• _Text excerpt_:
Before defining the Inverted Index class, let's define functions to perform normalization, stemming and lemmatization.

In [7]:
# Stop Word removal, Normalization and Stemming/Lemmatization

def remove_stop_words(text):
     
    # Start from a list containing the tokens in "text"
    text_list = text.split()

    # Filter out stop words
    text_list = [word for word in text_list if word not in set(nltk.corpus.stopwords.words('english'))]

    # Join the remaining words into a single string
    result = " ".join(text_list)

    return result

def normalize(text):

    # Make a translation table that maps all punctuation characters to None
    translator = str.maketrans("", "", string.punctuation)

    # Apply the translation table to the input string
    result = text.translate(translator)

    # Converts the text to lowercase.
    result = result.lower()

    return result

def stem(text, type='porter'):
        
    # Start from a list containing the tokens in "text"
    stemmed_text = text.split()

    # Create a stemmer object
    if type == 'porter':
        stemmer = nltk.stem.porter.PorterStemmer()
    elif type == 'snowball':
        stemmer = nltk.stem.snowball.SnowballStemmer("english")
    else:
        raise ValueError('Stemmer type not supported')

    # Loop through each word in the text and retrieve the stem
    for i in range(len(stemmed_text)):
        stemmed_text[i] = stemmer.stem(stemmed_text[i])

    # Join the stemmed words into a single string
    result = " ".join(stemmed_text)

    return result

def lemmatize(text):
     # Start from a list containing the tokens in "text"
        lemmatized_text = text.split()
    
        # Create a lemmatizer object
        lemmatizer = nltk.stem.WordNetLemmatizer()

• _Supplied information_:
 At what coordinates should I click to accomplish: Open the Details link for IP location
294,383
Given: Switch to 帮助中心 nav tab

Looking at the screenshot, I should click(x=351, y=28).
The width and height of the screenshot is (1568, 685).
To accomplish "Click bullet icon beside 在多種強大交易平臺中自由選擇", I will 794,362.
--
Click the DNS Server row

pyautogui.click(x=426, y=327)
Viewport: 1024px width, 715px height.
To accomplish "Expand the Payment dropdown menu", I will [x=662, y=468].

• _Your task_:
Copy the preprocessing code from "# Make a translation" up to and including "result = result.lower()", but swap in "mapping table" wherever "translation table" appears.

• _Completed exercise_:
# Make a mapping table that maps all punctuation characters to None
    translator = str.maketrans("", "", string.punctuation)

    # Apply the mapping table to the input string
    result = text.translate(translator)

    # Converts the text to lowercase.
    result = result.lower()